We watched television at home and we were watching Mythbusters. Guess what, Kari Byron, the only girl in the cast, is pregnant. Hugely pregnant I might add and stuffing gunpowder into a cannon like it was a normal day.
So really, when I visited my son's grave, why wouldn't I end up crying my heart out?
This is the sick me talking. Neal and I weren't able to go out because I wouldn't meet his friends. Johan and Tin were meeting us and they were bringing their two kids. Their youngest is just 2 months older than Nathan. How can I meet them?
So we didn't go out and I pretty much spent the time moping.
Even shopping at Mobler doesn't help. We were there with this family, a grandmother, a husband, his son, the yaya and yes, you guessed it, the pregnant wife.
I don't even know if I'm just delusional. Maybe there really were that many pregnant people before and I never noticed them but that's not true.
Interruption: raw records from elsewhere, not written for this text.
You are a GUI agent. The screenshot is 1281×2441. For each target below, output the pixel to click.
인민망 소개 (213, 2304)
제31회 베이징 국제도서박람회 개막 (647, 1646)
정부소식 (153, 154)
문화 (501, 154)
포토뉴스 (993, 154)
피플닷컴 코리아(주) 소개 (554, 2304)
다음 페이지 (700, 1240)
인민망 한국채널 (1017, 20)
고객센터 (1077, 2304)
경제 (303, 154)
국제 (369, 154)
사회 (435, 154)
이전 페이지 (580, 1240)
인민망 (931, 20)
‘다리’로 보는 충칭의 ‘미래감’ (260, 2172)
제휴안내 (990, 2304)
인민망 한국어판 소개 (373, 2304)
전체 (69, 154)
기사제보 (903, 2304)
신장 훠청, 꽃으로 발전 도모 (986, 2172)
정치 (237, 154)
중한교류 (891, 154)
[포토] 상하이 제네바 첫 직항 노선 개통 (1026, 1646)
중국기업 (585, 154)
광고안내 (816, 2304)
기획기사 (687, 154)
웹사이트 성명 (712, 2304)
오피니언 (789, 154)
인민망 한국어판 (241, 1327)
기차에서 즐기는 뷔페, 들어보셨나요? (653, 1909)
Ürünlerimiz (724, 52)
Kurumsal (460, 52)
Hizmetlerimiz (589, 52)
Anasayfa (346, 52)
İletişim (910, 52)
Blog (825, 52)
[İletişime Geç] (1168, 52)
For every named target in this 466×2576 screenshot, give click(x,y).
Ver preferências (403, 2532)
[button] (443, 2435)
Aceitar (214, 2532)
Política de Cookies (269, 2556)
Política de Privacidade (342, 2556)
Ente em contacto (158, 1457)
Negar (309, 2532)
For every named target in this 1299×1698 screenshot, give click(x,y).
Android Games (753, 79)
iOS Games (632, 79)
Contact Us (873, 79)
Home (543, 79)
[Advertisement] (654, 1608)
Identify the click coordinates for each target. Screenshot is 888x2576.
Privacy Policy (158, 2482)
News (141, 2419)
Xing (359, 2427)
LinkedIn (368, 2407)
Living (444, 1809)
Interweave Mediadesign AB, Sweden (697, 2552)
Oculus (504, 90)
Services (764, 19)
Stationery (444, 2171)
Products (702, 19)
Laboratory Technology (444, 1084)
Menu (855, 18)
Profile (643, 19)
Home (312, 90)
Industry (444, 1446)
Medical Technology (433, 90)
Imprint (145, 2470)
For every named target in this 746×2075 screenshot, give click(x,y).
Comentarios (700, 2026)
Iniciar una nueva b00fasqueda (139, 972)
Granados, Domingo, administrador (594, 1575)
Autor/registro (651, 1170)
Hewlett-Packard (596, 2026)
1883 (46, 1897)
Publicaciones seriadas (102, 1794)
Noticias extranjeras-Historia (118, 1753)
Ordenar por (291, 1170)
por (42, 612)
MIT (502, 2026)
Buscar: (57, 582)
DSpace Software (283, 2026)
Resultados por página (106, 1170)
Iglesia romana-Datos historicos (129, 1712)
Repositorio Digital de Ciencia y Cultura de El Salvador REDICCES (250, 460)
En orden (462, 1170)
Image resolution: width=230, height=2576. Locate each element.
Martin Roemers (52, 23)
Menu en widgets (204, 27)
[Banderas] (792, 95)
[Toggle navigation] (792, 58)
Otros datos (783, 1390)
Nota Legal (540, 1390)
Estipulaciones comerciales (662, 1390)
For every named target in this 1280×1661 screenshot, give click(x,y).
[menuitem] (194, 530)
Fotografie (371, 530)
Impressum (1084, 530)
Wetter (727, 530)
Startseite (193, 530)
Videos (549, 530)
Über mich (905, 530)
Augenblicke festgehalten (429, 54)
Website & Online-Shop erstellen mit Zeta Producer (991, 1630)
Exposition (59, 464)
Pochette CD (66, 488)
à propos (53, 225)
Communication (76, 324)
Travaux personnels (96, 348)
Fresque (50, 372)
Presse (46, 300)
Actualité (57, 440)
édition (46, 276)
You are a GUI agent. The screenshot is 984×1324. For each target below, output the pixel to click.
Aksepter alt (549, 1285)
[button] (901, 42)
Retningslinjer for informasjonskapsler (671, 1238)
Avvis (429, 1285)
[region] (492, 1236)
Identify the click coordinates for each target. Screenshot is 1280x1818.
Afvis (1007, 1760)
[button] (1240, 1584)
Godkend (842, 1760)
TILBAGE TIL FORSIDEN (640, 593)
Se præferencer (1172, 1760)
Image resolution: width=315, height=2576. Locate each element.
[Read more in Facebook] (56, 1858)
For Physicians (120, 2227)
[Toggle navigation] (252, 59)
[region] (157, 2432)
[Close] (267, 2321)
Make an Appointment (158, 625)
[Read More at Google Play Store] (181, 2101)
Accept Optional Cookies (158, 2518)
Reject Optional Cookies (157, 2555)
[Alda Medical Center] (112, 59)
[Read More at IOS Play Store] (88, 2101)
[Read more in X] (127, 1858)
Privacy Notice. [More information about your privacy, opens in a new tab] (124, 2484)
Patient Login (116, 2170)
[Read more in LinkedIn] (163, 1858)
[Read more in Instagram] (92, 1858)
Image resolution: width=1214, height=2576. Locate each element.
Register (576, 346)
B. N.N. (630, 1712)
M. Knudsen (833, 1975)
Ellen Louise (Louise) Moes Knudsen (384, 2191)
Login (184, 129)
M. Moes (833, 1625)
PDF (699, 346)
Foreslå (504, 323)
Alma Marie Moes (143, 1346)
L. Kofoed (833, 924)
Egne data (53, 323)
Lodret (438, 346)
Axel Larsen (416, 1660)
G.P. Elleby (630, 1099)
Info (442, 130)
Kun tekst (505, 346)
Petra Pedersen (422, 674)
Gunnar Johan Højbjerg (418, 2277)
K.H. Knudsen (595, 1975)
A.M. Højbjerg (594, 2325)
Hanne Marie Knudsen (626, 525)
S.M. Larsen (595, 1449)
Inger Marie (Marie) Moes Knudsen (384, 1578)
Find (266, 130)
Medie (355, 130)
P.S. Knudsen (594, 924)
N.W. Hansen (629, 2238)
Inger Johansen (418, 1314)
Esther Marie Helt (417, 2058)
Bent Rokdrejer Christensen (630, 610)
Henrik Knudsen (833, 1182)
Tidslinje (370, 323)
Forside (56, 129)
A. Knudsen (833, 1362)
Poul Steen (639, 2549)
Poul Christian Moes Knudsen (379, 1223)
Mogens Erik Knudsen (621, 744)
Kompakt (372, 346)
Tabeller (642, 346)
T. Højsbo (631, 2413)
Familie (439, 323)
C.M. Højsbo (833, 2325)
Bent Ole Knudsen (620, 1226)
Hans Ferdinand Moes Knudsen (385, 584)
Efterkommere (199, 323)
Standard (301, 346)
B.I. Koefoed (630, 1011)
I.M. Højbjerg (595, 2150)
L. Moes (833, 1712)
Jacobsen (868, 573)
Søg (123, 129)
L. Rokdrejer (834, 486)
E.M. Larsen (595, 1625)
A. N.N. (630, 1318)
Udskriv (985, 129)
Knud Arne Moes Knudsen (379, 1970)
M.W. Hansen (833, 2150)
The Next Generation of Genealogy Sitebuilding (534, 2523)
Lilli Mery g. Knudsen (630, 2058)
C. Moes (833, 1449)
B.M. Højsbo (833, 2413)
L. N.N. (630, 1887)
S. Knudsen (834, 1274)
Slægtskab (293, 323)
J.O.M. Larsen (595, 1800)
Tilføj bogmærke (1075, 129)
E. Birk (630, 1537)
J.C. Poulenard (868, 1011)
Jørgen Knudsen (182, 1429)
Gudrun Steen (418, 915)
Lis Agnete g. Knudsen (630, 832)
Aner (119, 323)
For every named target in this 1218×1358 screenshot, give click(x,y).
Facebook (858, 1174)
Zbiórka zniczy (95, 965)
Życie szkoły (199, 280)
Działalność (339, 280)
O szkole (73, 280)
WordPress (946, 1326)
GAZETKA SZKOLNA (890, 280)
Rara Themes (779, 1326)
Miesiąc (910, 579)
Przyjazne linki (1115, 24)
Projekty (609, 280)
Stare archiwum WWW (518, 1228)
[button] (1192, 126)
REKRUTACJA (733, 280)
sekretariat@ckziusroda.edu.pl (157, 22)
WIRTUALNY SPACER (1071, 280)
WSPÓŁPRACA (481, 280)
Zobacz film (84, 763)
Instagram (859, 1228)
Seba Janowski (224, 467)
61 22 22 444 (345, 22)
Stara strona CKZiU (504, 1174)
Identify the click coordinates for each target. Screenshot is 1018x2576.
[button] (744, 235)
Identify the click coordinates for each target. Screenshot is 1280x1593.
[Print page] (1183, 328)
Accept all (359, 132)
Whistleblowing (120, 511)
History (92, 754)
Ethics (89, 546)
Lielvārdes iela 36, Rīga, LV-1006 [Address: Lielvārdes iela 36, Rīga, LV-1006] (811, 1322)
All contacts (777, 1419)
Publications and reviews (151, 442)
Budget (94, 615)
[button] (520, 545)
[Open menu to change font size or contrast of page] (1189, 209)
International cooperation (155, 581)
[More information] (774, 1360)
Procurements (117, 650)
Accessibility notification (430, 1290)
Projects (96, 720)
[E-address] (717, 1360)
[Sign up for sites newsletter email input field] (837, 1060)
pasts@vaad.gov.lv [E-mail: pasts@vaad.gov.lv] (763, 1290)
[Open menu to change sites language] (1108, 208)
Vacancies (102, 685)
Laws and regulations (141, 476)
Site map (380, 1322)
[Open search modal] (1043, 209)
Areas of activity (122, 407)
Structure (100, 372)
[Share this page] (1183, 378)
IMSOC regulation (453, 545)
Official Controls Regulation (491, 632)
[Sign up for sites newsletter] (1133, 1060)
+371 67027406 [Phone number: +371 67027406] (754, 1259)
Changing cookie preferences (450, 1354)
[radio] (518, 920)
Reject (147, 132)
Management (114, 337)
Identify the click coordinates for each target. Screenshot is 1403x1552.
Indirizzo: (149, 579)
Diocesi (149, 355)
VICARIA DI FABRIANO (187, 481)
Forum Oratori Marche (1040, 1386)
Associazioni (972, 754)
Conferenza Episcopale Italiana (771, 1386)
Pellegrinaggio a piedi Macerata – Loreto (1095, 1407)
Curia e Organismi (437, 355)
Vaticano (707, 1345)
I notice it because of the number of friends, family and office mates that are pregnant.
Being depressed makes me vulnerable to viruses so here I am sick as a dog, at work early because I can't go on a sick leave. I have something important to do for the entire week. Actually, till Tuesday next week.
Sick as a dog. That's funny really because dogs never really show you when they're sick. They always make this huge effort to convince you that they're ok. Mainly because in the wild, they might be killed if they show weakness.
I really wish I can just disappear right now. I need the rest and frankly, my emotions need a rest too. Constant bombardment just kills me.
I'm kind of sarcastic right now, not depressed. Maybe being sick helps a little. There's no way in hell I'd want to get pregnant right now so I guess it really helps. Damn Patience. It is not a virtue.